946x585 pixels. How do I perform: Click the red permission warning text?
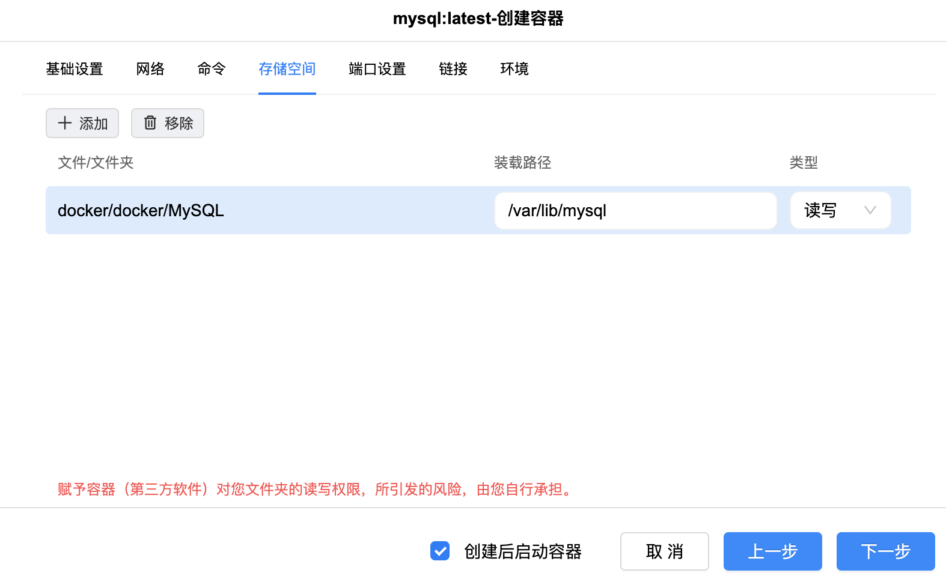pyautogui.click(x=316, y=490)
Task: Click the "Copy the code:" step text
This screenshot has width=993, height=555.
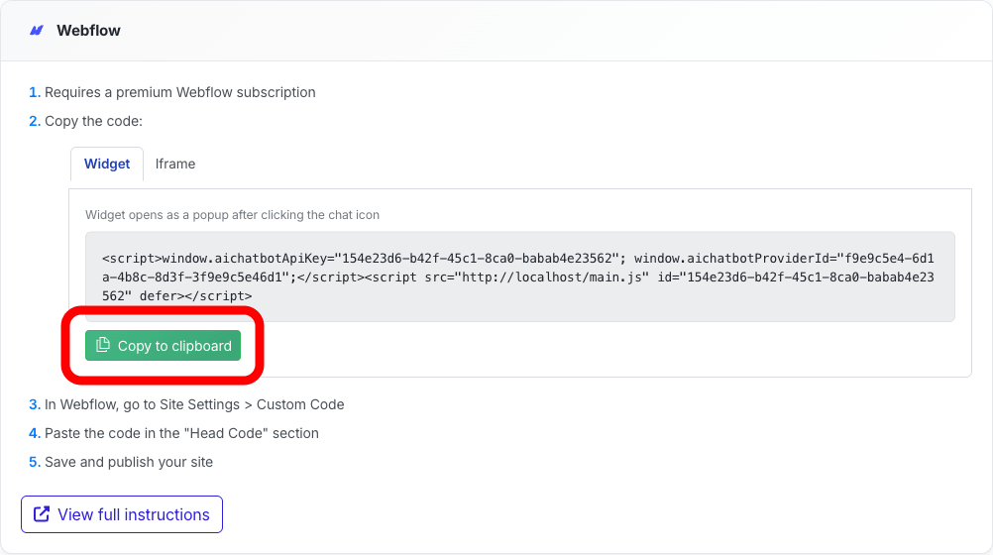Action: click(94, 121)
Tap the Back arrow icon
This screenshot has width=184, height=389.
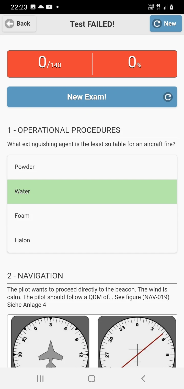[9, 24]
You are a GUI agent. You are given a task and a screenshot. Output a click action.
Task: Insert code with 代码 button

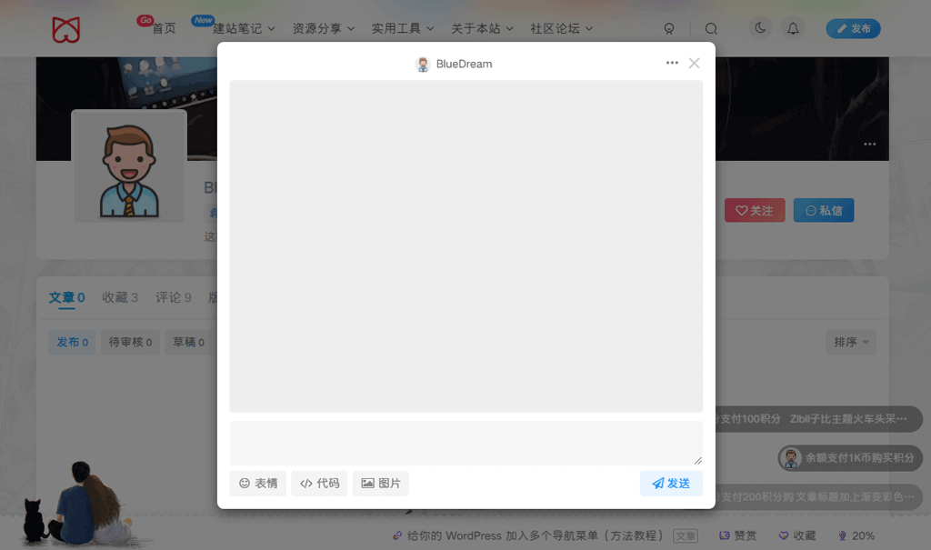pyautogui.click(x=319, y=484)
========
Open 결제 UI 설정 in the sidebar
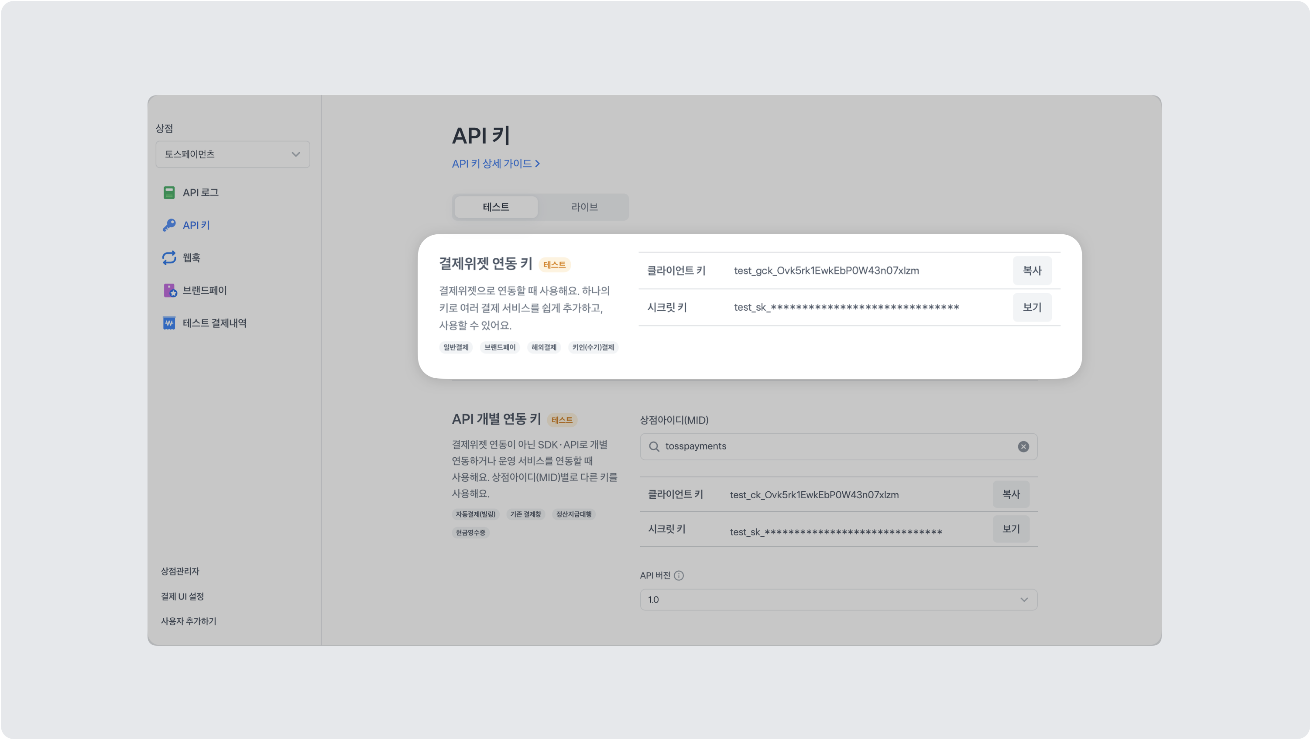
========
#### PROBLEM STATEMENT
Rescale the entries starting at the line containing "Tap the Back arrow icon" and ending at the line containing "pyautogui.click(x=319, y=484)". Repeat each of those lines, requests included, with every coordinate in the answers multiplied by 1.05 and rounded to a whole number (halves round up), and leave out the pictures.

#### ANSWER TO THIS PROBLEM
Tap the Back arrow icon
This screenshot has width=184, height=389.
[9, 25]
You are a GUI agent. You are given a task and a screenshot. Output a click action.
Task: Insert code with 代码 button

pyautogui.click(x=335, y=508)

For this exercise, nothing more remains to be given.